PROBLEM REQUIREMENTS
What you need to produce from the material below is an exact transcription of the lines from the one with "The width and height of the screenshot is (400, 250)." through the one with "The height and width of the screenshot is (1242, 1919).", both included, and no other line.

━━ RAW DATA

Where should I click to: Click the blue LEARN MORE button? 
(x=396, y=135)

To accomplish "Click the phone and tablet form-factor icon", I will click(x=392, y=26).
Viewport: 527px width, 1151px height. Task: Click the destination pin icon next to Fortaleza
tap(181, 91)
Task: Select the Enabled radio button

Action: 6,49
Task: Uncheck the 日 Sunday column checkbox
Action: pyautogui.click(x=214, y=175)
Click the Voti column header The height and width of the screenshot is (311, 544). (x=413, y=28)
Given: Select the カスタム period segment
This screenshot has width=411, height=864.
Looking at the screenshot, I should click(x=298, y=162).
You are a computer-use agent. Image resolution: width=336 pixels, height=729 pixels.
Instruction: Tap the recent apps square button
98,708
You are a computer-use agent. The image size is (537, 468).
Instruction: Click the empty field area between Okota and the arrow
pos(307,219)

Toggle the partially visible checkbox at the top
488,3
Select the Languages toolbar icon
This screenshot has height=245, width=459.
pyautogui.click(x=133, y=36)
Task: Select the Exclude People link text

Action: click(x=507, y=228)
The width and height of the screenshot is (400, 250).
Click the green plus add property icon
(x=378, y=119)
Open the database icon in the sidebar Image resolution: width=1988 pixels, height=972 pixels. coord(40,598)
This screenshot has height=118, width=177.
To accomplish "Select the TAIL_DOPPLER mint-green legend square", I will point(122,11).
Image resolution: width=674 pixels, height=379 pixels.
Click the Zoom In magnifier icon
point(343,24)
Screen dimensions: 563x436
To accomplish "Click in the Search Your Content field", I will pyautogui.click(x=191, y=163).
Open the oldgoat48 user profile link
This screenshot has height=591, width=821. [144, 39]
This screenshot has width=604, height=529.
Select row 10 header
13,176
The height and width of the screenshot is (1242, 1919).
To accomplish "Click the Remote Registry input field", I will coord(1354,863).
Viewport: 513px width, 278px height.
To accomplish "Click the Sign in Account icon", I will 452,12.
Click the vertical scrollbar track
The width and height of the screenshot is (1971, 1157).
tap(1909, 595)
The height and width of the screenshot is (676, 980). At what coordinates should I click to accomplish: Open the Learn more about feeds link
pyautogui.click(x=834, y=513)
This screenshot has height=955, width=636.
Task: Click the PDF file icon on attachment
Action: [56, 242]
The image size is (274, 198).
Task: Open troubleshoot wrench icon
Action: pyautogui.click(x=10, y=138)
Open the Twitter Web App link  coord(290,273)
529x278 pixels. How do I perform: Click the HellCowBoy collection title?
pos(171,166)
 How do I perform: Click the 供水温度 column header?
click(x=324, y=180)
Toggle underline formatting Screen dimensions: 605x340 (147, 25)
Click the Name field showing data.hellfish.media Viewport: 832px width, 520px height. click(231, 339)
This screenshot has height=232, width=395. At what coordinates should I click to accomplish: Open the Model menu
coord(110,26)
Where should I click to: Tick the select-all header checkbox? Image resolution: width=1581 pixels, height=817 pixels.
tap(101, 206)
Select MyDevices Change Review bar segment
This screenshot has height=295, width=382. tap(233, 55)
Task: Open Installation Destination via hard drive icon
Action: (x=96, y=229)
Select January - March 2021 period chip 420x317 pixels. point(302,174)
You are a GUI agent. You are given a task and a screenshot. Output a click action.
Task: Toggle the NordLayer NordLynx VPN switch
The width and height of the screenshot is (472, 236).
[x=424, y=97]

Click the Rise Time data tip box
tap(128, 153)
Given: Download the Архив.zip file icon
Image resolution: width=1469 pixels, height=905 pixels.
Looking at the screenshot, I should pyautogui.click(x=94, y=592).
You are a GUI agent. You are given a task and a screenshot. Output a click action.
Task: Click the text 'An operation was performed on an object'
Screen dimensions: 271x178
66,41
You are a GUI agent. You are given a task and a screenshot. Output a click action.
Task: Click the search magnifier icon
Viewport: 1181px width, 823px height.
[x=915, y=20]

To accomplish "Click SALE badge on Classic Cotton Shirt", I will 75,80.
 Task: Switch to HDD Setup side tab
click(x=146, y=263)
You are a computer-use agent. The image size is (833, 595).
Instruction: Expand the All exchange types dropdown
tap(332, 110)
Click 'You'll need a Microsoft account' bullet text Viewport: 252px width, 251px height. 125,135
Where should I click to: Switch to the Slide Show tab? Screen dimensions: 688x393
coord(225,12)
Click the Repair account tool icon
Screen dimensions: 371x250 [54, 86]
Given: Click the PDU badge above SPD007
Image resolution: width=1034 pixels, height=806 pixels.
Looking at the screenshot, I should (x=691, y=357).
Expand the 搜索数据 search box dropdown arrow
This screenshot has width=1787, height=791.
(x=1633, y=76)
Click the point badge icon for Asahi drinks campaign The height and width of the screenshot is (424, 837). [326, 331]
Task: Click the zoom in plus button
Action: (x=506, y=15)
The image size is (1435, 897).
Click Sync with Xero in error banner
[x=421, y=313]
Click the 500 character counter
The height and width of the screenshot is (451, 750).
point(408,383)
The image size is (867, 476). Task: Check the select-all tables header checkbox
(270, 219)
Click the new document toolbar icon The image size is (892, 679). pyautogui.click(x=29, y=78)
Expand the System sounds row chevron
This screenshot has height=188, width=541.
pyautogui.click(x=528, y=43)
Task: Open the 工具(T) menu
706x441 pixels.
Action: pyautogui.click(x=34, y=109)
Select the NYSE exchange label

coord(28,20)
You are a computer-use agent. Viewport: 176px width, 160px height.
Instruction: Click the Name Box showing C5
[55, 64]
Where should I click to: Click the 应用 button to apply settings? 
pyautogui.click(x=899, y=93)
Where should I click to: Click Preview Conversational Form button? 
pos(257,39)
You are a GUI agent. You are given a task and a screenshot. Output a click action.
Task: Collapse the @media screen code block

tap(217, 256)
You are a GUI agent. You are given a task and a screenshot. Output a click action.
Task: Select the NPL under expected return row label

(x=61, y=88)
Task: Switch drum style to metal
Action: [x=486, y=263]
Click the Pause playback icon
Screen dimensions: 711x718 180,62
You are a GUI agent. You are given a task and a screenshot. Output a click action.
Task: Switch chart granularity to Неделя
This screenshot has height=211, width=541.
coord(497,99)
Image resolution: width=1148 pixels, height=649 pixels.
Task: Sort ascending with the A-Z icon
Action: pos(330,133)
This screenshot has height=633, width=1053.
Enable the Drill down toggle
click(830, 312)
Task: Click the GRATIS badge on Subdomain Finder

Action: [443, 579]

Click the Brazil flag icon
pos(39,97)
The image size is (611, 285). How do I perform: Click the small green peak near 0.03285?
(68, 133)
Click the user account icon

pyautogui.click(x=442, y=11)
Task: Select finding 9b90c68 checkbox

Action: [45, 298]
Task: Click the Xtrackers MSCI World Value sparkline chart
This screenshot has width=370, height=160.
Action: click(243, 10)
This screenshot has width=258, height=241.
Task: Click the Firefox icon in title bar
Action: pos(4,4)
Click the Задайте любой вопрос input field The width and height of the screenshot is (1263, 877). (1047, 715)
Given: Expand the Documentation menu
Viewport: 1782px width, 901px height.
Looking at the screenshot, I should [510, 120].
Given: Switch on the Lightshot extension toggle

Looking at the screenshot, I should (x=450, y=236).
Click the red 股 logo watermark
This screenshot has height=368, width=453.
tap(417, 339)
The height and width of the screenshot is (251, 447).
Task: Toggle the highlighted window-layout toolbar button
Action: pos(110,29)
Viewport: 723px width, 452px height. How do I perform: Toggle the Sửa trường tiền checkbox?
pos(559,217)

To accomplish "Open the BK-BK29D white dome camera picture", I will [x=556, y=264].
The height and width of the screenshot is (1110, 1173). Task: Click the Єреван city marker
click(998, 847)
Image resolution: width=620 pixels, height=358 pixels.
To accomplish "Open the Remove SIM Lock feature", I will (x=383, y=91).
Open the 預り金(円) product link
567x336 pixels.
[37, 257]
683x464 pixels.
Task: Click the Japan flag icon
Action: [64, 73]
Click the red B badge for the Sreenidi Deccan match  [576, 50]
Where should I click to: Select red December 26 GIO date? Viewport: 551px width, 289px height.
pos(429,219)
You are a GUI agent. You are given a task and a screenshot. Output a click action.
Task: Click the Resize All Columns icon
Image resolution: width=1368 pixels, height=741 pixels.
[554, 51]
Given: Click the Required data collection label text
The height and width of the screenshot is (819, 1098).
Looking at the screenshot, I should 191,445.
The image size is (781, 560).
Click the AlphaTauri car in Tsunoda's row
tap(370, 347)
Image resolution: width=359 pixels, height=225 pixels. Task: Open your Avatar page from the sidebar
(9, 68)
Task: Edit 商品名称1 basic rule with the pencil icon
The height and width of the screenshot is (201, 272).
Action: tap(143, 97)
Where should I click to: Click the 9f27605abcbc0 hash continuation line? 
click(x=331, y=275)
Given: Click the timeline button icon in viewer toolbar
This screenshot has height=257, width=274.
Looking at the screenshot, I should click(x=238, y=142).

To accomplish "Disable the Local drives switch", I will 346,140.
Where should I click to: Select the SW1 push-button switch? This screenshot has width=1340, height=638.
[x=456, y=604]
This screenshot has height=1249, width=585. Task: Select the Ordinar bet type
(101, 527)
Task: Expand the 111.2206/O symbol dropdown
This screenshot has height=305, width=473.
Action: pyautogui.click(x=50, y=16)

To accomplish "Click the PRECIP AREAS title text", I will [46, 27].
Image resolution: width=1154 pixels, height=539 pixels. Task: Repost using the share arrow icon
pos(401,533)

━━━━

RESULT
The width and height of the screenshot is (400, 250).
Click the green plus add property icon
(x=378, y=119)
Open the database icon in the sidebar Image resolution: width=1988 pixels, height=972 pixels. coord(40,598)
This screenshot has height=118, width=177.
To accomplish "Select the TAIL_DOPPLER mint-green legend square", I will point(122,11).
Image resolution: width=674 pixels, height=379 pixels.
Click the Zoom In magnifier icon
point(343,24)
Screen dimensions: 563x436
To accomplish "Click in the Search Your Content field", I will pyautogui.click(x=191, y=163).
Open the oldgoat48 user profile link
This screenshot has height=591, width=821. [144, 39]
This screenshot has width=604, height=529.
Select row 10 header
13,176
The height and width of the screenshot is (1242, 1919).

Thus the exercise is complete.